Task — Report every line of the entries below that contains the word "Généalogistes", copying each line in full.
===== Data excerpts =====
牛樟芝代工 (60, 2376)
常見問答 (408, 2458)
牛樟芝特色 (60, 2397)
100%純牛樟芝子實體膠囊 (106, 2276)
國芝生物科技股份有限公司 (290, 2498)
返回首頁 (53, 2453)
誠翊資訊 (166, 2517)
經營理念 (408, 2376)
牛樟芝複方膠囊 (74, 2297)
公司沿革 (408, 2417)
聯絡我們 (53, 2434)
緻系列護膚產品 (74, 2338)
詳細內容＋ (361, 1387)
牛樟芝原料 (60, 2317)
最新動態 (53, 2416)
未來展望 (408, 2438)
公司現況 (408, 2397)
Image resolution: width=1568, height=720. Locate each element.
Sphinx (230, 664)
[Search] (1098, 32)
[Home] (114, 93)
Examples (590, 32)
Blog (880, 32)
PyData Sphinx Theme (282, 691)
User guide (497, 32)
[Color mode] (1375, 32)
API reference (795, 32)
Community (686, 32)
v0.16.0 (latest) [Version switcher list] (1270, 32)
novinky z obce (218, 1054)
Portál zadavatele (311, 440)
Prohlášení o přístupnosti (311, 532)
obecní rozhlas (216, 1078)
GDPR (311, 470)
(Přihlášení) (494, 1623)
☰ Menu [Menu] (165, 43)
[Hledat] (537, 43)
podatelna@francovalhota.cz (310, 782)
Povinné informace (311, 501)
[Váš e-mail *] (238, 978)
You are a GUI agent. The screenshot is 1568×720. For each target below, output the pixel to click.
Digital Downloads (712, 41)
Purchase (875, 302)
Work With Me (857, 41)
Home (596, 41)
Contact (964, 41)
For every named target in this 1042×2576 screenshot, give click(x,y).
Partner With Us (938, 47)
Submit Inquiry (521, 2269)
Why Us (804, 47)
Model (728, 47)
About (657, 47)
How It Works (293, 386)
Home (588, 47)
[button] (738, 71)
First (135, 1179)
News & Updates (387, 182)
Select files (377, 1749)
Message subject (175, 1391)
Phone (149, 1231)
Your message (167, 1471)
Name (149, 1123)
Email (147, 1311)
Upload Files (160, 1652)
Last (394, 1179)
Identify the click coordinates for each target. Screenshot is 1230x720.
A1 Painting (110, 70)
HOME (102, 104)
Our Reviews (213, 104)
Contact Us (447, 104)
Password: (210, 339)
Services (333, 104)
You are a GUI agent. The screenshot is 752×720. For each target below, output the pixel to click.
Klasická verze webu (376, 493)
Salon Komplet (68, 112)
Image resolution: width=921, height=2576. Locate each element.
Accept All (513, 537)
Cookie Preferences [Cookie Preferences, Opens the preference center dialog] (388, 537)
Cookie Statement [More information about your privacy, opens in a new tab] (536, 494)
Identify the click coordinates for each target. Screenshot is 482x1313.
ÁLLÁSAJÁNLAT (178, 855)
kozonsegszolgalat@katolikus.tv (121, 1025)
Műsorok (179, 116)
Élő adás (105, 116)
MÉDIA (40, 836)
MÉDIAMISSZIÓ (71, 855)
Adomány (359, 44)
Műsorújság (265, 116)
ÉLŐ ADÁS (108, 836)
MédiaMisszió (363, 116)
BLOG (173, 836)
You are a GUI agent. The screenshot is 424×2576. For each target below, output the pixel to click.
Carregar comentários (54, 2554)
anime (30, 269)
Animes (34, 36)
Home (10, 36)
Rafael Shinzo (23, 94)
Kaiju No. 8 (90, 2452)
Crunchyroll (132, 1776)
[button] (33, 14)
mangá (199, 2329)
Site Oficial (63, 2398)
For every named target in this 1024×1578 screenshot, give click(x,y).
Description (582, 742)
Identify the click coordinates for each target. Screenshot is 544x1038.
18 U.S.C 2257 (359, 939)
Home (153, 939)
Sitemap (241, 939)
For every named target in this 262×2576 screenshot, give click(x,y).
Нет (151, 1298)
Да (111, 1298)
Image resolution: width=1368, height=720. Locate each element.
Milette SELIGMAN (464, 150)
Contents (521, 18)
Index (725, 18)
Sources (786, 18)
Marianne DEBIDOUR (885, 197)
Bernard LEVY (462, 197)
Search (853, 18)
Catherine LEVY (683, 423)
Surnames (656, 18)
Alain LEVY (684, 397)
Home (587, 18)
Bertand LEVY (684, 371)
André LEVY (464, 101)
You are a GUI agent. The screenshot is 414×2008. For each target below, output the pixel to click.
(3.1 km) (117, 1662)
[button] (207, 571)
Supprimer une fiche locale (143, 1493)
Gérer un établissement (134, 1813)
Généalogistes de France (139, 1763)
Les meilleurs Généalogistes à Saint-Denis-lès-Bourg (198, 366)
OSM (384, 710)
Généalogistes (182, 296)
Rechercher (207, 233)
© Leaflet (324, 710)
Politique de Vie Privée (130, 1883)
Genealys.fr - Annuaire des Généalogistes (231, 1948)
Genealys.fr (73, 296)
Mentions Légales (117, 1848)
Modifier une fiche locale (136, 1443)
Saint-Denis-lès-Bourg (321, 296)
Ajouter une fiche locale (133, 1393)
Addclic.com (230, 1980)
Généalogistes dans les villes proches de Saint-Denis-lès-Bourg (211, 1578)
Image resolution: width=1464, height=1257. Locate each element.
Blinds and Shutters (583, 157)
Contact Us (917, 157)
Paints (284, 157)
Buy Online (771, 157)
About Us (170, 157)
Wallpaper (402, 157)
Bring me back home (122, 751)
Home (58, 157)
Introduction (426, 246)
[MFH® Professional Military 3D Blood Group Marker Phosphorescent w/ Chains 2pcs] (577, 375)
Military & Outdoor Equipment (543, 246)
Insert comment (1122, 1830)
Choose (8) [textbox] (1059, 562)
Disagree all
=====
Task result —
Généalogistes de France (139, 1763)
Les meilleurs Généalogistes à Saint-Denis-lès-Bourg (198, 366)
Généalogistes (182, 296)
Genealys.fr - Annuaire des Généalogistes (231, 1948)
Généalogistes dans les villes proches de Saint-Denis-lès-Bourg (211, 1578)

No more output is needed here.